** BEGIN INPUT RECORDS **

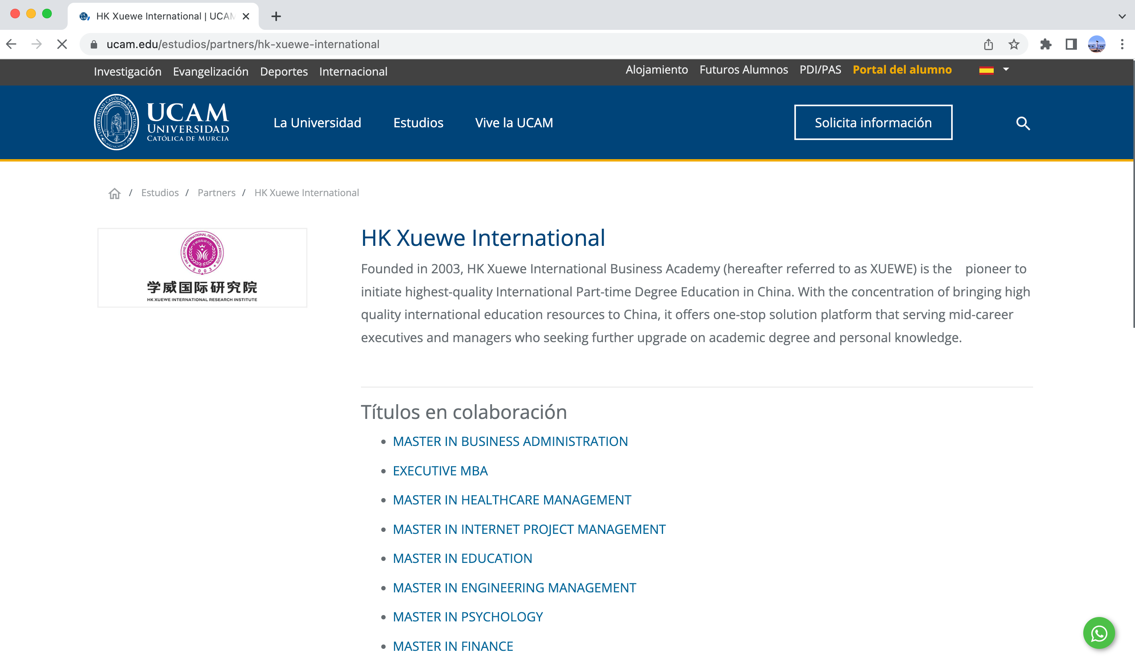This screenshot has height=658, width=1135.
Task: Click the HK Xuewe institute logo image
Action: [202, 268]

** END INPUT RECORDS **
** BEGIN INPUT RECORDS **

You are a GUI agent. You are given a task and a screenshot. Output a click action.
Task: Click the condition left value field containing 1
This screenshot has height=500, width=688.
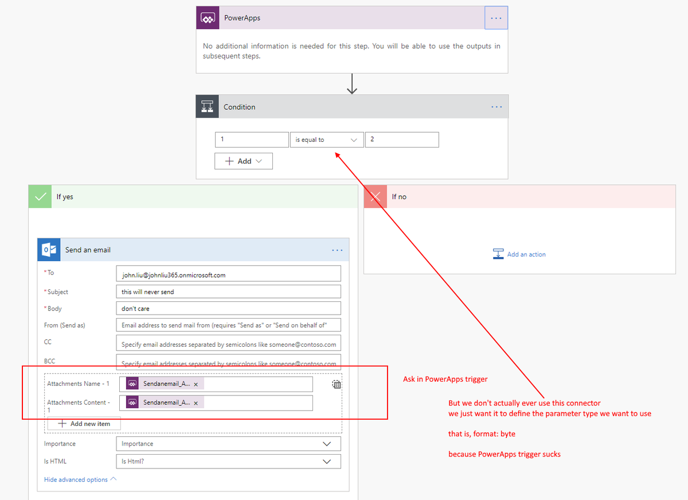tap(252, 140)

** END INPUT RECORDS **

Recast as a numbered list the lines from the one that contains "You are a GUI" through the one that contains "tap(252, 140)", skipping blank lines and leaving out the pictures.

_FINAL ANSWER_.
1. You are a GUI agent. You are given a task and a screenshot. Output a click action.
2. Task: Click the condition left value field containing 1
3. This screenshot has height=500, width=688.
4. tap(252, 140)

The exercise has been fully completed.